Tokyo (AsiaNews) The recklessness of Pyongyang's rulers risk plunging north-eastern Asia in another war. Two days ago, Japan blocked shipment of 125,000 tonnes of food as humanitarian aid to North Korea. It also announced that it might develop a missile defence system to counter the North Korean nuclear threat. Japan's harsh tone follows North Korea's mishandling of the missing Japanese nationals affair.
At the end of November, a Japanese delegation visited Pyongyang to find out what happened to ten unaccounted Japanese nationals abducted by agents of the North Korean regime. Few answers were forthcoming except for the cremated remains of Megumi Yokota, a woman who was kidnapped as 13-year-old girl in 1977 and who is said to have committed suicide in 1994. A man called Kim Chol-jun, who claimed to be Ms Yokota's husband, handed over her ashes to the Japanese delegation.
Although difficult, DNA tests on the remains were conducted at a forensic laboratory at Teikyo University and showed that the DNA did not match that of Ms Yokota's parents.
For Chief Cabinet Secretary Hiroyuki Hosoda, "it is clear (North Korea) has violated the spirit of the Pyongyang Declaration," referring to the accord signed by Kim and Koizumi during a September 2002 summit.
The declaration stipulated that the two countries "would sincerely address outstanding problems between Japan and the DPRK (North Korea) based upon mutual trust in the course of achieving normalization." The cynicism of the Stalinist regime has confused lying for sincerity.
"The power of truth has proved stronger than evil," Shigeru Yokota, Megumi's 72-year-old father, told a news conference in Tokyo organised by the Association of the families of abductees. "With the anger of the people behind us, we now strongly demand that the government imposes economic sanctions on North Korea immediately.''
In his editorial page, Asahi Shimbun expressed public outcry asking "how long will the [Pyongyang regime] mock the sorrow of the abductees' families and the Japanese people?"
For many observers, the incident is dangerous not only in terms of Japanese-North Korean relations but also for regional security in north-eastern Asia.
Here is a summary of North Korea's reckless behaviour.
In the 1970s and 1980s, several Japanese nationals disappeared along Japan's western coastline.

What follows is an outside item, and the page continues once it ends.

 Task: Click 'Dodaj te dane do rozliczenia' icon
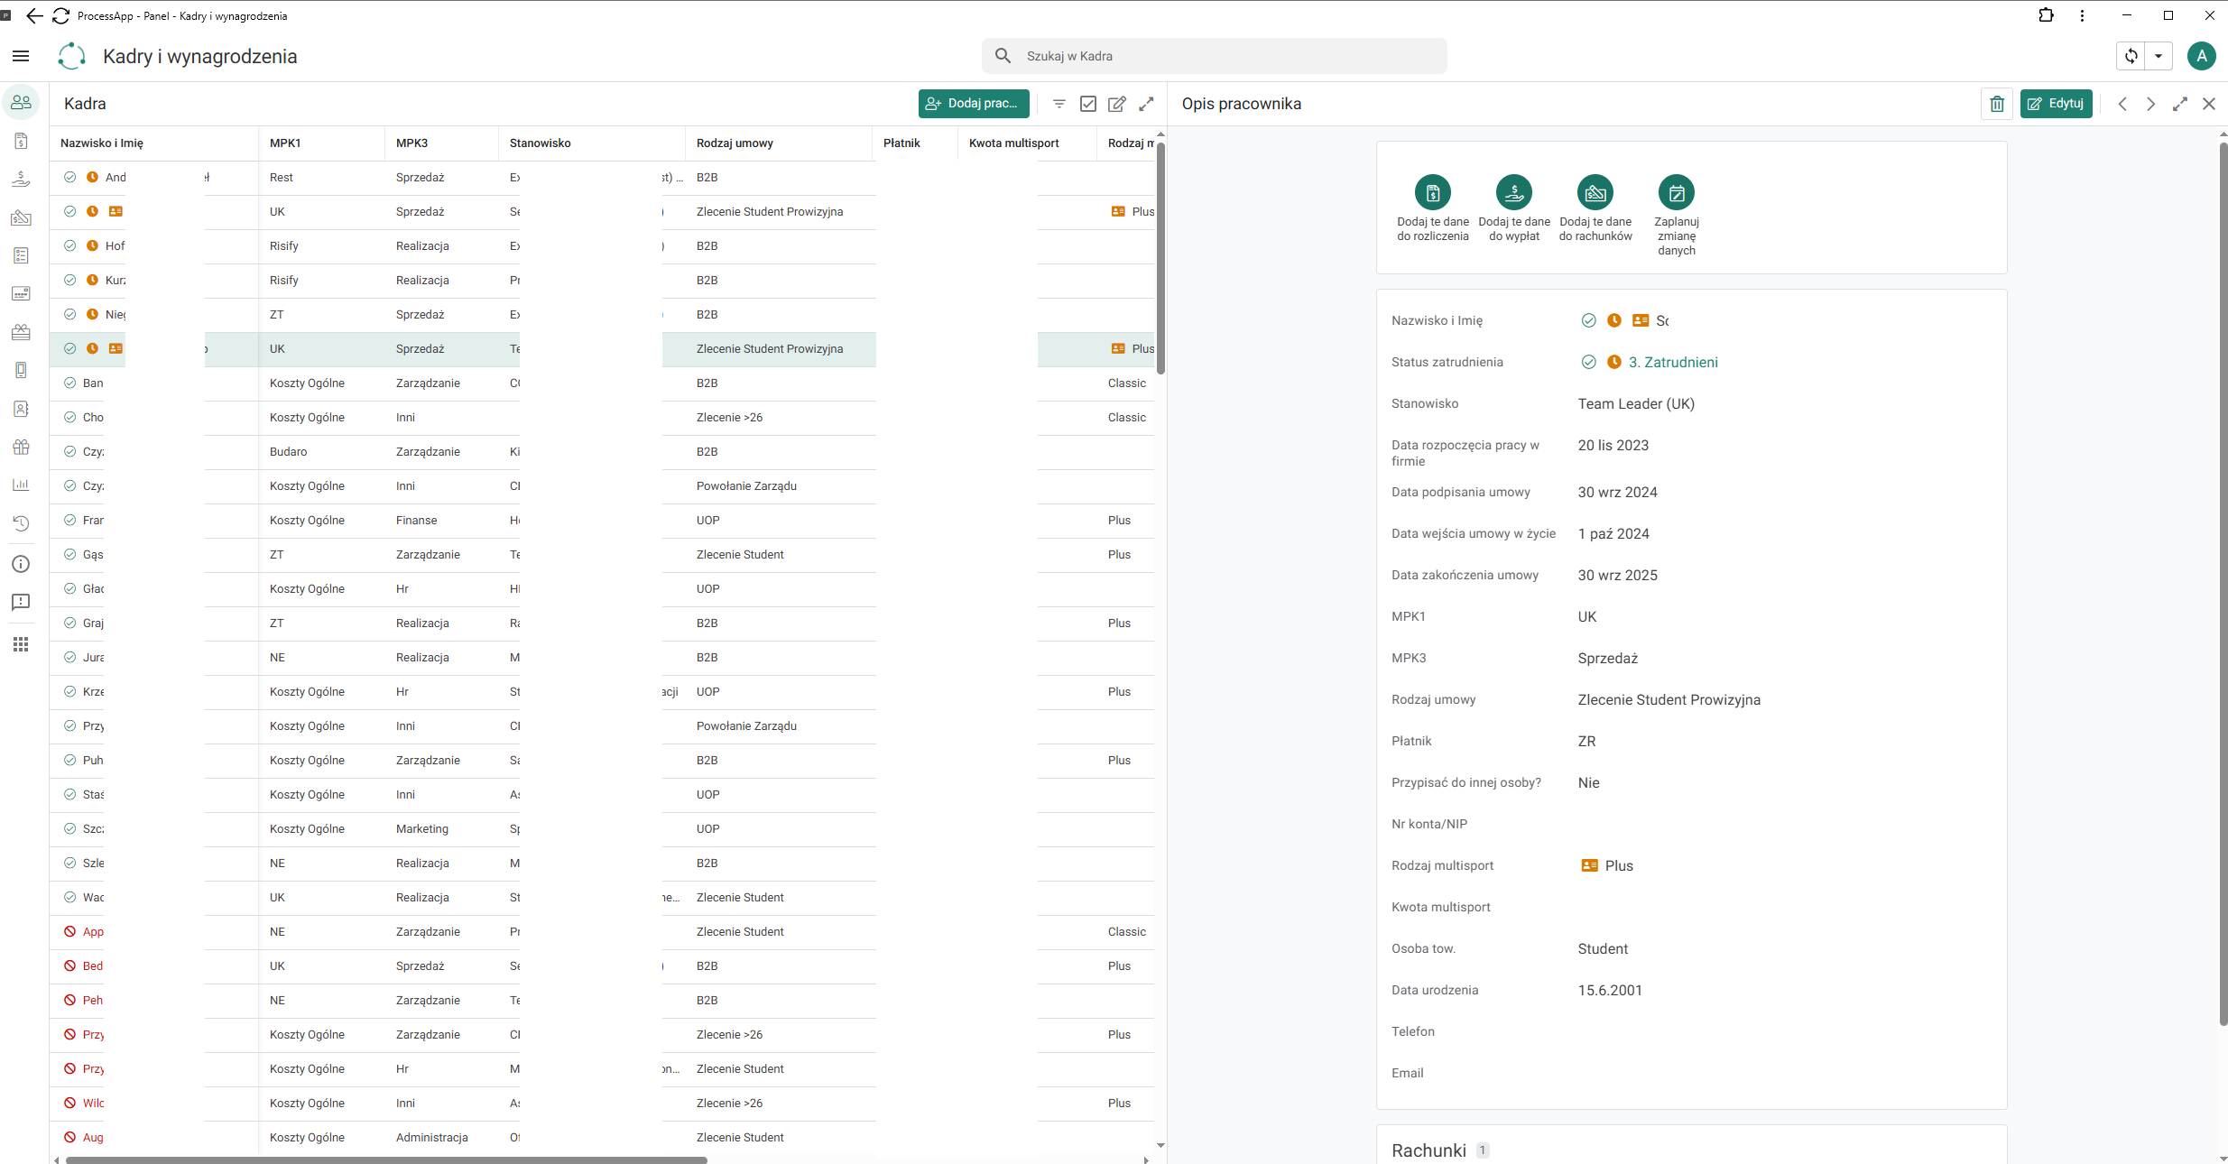pyautogui.click(x=1432, y=192)
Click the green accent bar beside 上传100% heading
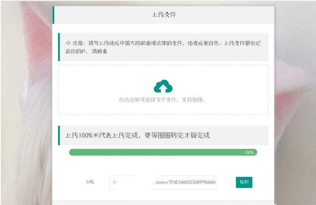316x205 pixels. pyautogui.click(x=59, y=135)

It was soon thought that North Korea was behind these actions. Japan's police was soon certain that this was true for at least 15 people.
For decades, Tokyo called on Pyongyang to provide explanations to no avail. The North Koreans repeatedly denied any responsibility.
In 2002 Prime Minister Koizumi took a calculated risk by going to North Korea to find a solution to this and other outstanding issues. In the end, he was successful for Mercurial Kim Jong-il acknowledged responsibility for the misdeeds and pledged that the surviving five abductees would be repatriated, something which actually happened. He also said that eight of the other ten abductees had died whilst the other two were never taken to North Korea. Japan's government refused to believe the claim.
To get additional information, Koizumi flew to Pyongyang in the summer of this year to urge for a more thorough and transparent investigation. Pyongyang's answer came in the big lie that was handed over to the Japanese delegation.
The incident will have consequences at the national level in Japan but also at the diplomatic and military levels for the wider region.
In Japan, public opinion and the country's political parties, including those of the opposition, are demanding economic sanctions be imposed on North Korea.
Prime Minister Koizumi is prepared to brave popular resentment and has made it clear that dialogue and pressure would be the only course for future negotiations with North Korea. In light of the fact that Tokyo is within range of North Korea's nuclear missiles, Mr Koizumi has few alternatives.
One effect has been to push Japan to rearm. On December 12, the Chief of Japan's Self-Defence Forces announced that Japan is considering developing its own missile defence system. On the short run, the incident might scuttle the six-nation talks (United States, North Korea, South Korea, Japan, Russia and China) over North Korea's nuclear programme.
Thus far, Seoul, Tokyo and Beijing had successfully resisted the more intransigent Bush administration. It is probable now that Japan might instead join the hard-line camp.